Gloria watched the door on his driver’s side open. Stan got out and looked both ways, his eyes somehow missing her car. Then he disappeared down the narrow alleyway. Gloria’s car crept down the street. She pulled in behind his car, made sure her doors were locked, and waited.
“YOU did what?” Mark shouted.
“Just calm down a second,” T.C. said. “I was just trying to scare Laura off.”
“So you broke into her apartment?”
“Listen to me, Mark. She sneaked over to Australia. She was positive David had been murdered. She had stopped trusting me completely. I had to knock her off the track.”

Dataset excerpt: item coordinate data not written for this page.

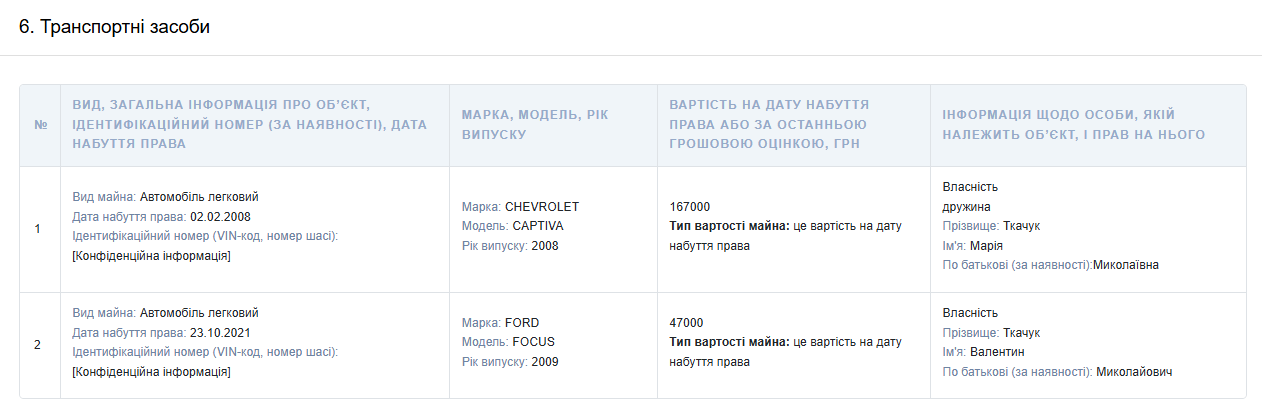Click the 'Інформація щодо особи' column header

(x=1073, y=125)
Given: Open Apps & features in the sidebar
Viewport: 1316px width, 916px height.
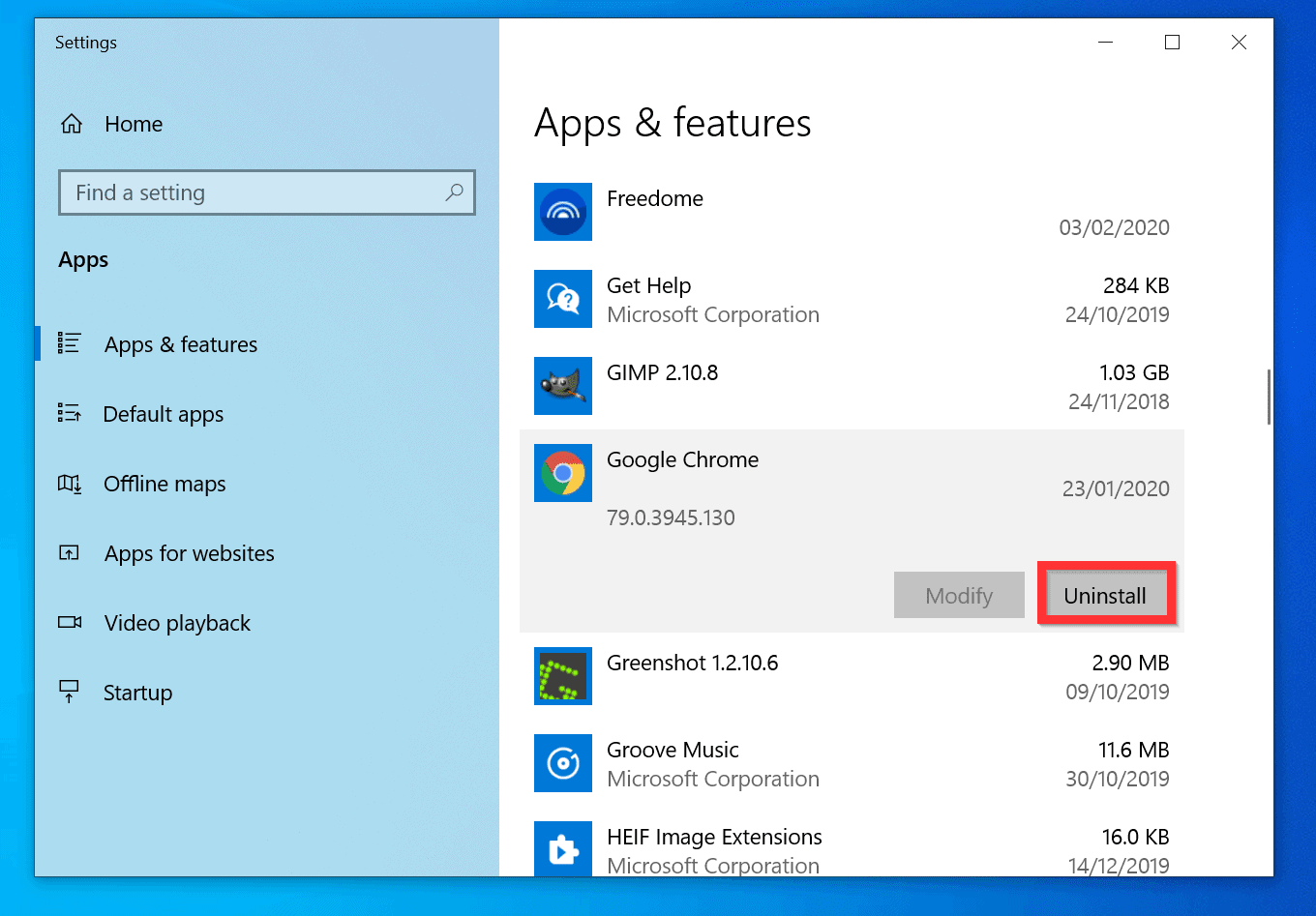Looking at the screenshot, I should click(180, 343).
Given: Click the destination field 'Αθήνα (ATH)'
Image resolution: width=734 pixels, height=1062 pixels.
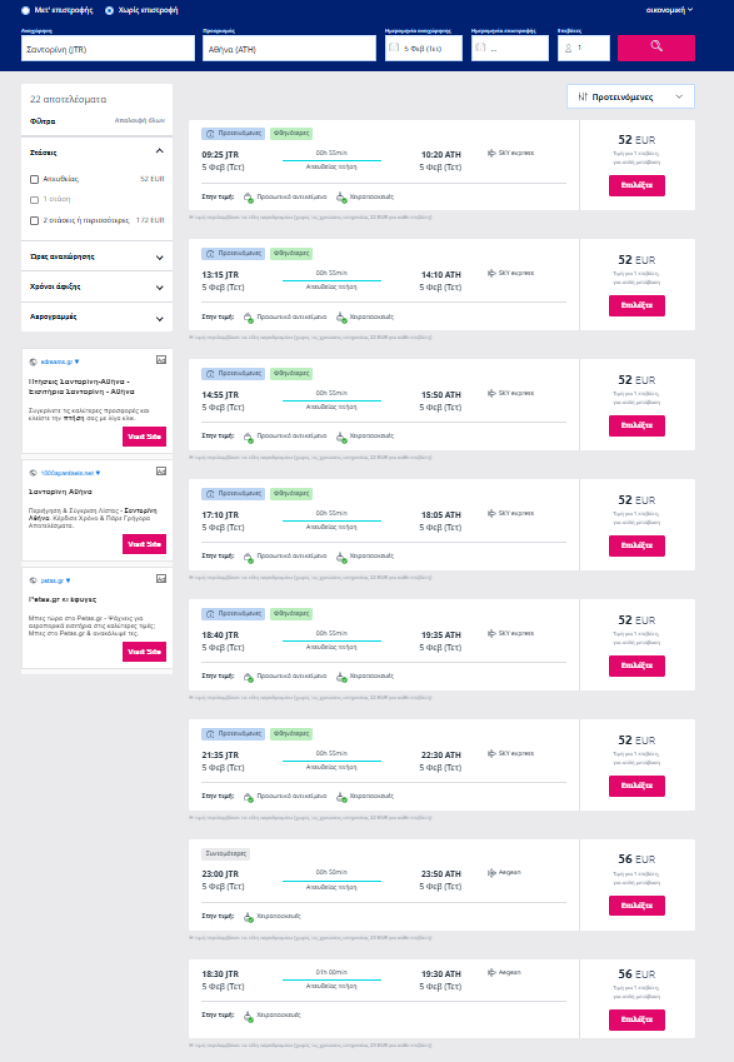Looking at the screenshot, I should pos(288,48).
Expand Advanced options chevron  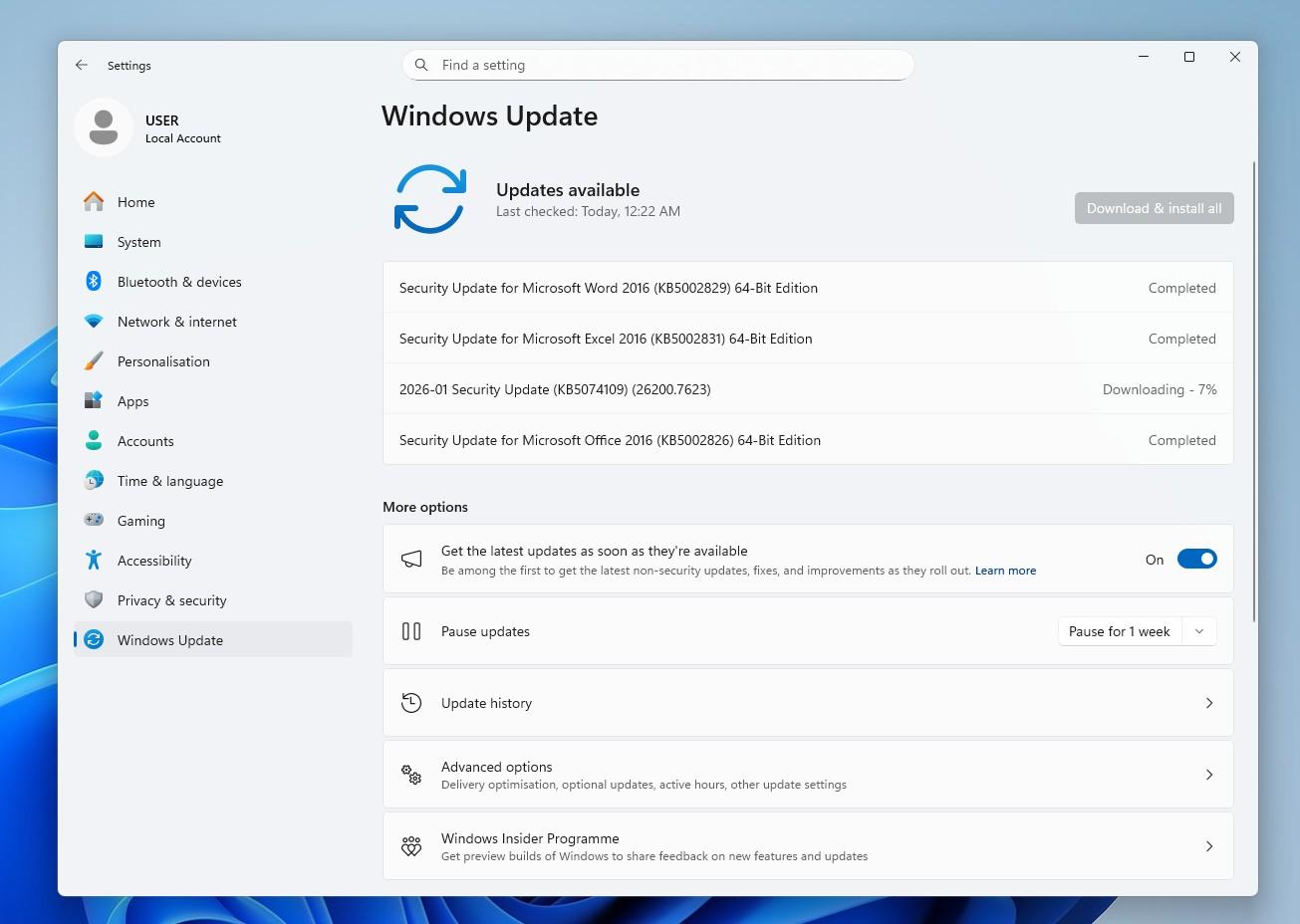tap(1209, 775)
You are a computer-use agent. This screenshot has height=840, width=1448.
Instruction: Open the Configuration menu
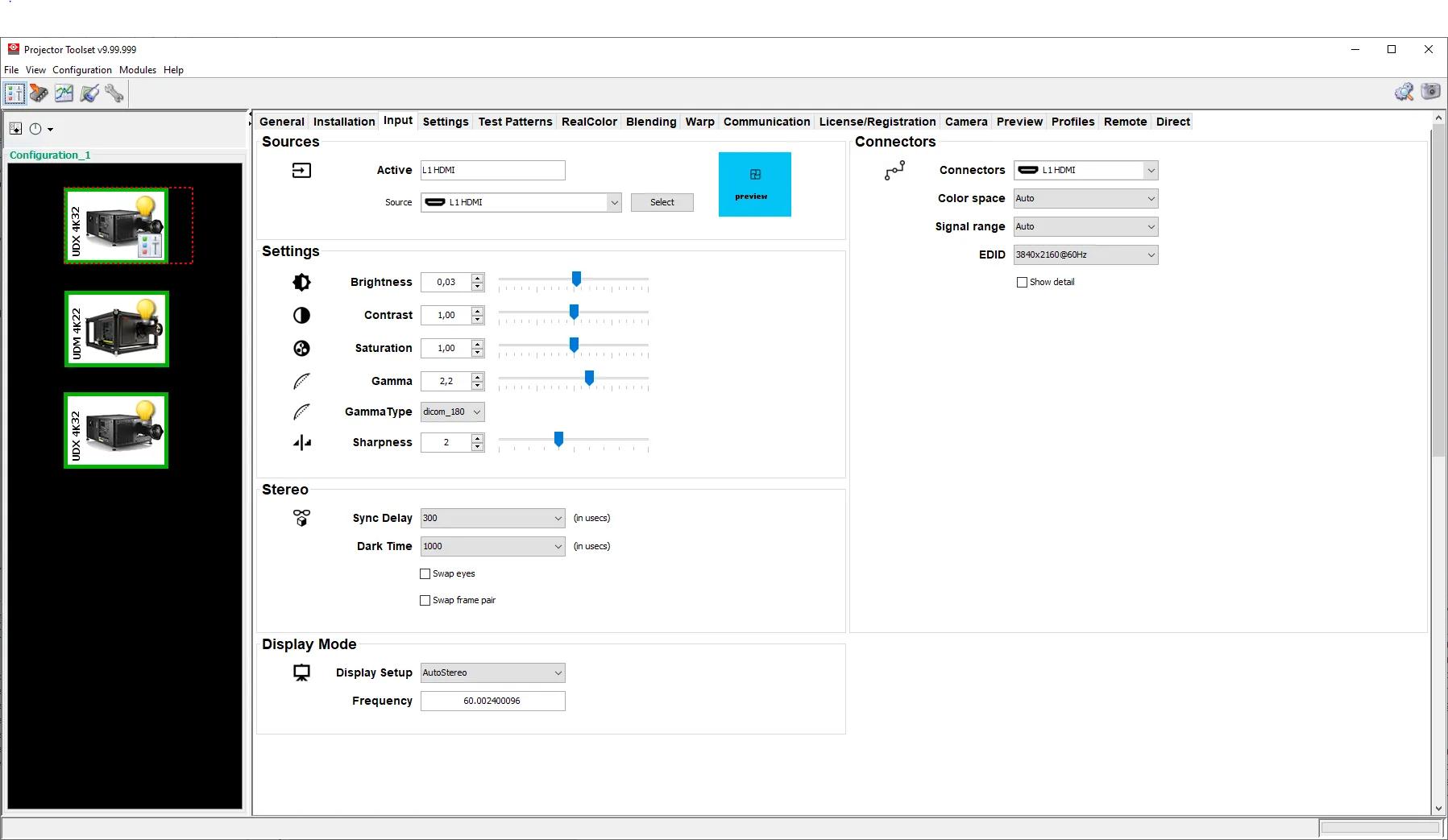[x=81, y=70]
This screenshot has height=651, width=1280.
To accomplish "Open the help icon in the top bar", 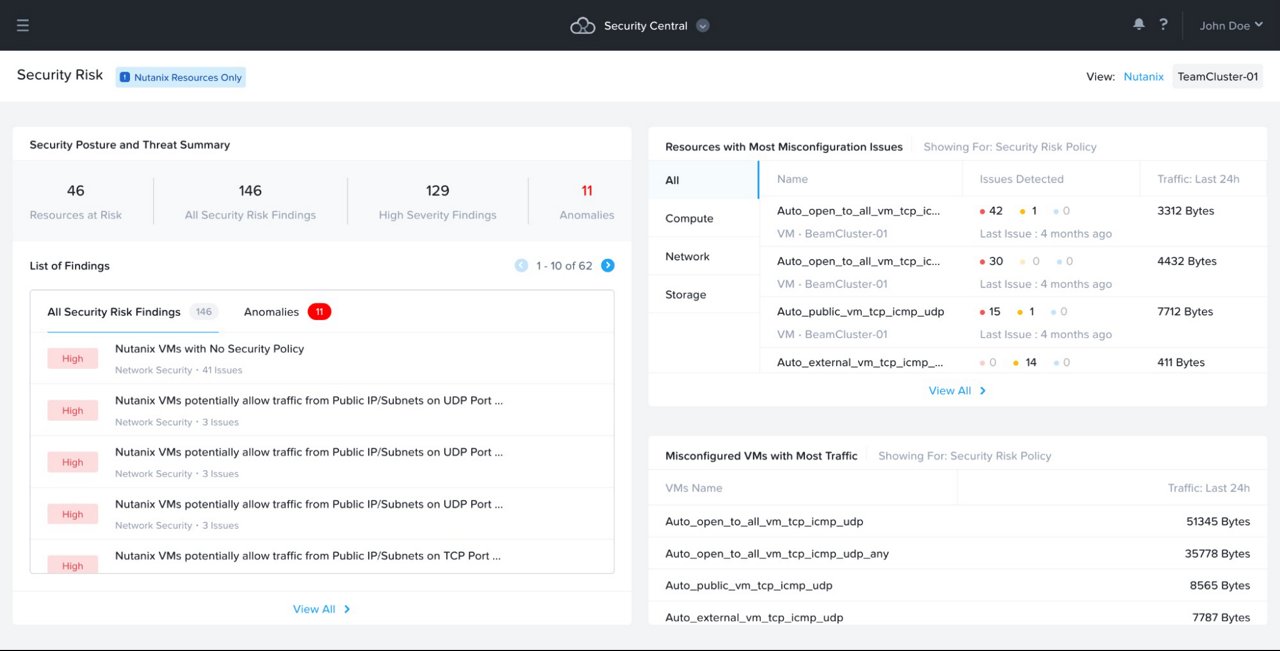I will click(x=1163, y=23).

“What the hell is wrong with you, T.C.? First you threaten Corsel and his kids and then you threaten Laura’s family?”
“I did what I thought best.”
“You were wrong. Why didn’t you tell me before?”
“You would have stopped me.”
“Damn straight I would have stopped you. I would have punched your goddamn lights out. So what exactly did you do to scare her off—besides leaving the VCR on?”
“I left a threatening note,” T.C. replied, “and David’s ring.”
“What ring?”
“The championship ring he was wearing when he drowned. I put it under her pillow.”
“Are you crazy?”
“Try to understand what I was trying to accomplish. I wanted to convince her that David’s killers were men who played for keeps. Threatening her alone would do no good. But if I threatened her family, if I convinced her that these hoodlums who had David’s ring were going to kill her sister or her mother or her father, then she might back off. I used the ring for its shock value. It added authenticity to threat. It dazed her long enough for me to win back her trust and—”
Rage overcame Mark. He grabbed T.C. by the lapels and threw him up against the wall. “You son of a bitch.”
“Easy, Mark.”
“This is Laura we’re talking about, not some drug dealer you can abuse with self-justification.”
“I was trying to protect her . . . and you.”
Mark held on to T.C.’s shirt for another moment. Then he let go, spun away, and grabbed his heavy overcoat.
“Where are you going?” T.C. called out.
Mark did not reply. He stormed out the door and into the cold winter night.
STAN looked at his watch, shivering in the bitter cold of the early morning. The killer was already five minutes late. The narrow ghetto alley worked as a wind tunnel, making the weather unbearably raw. Stan paced nervously, trying to keep himself warm. Where the hell is the asshole? Stan wondered. And why the hell does the scumbag want to meet here of all places?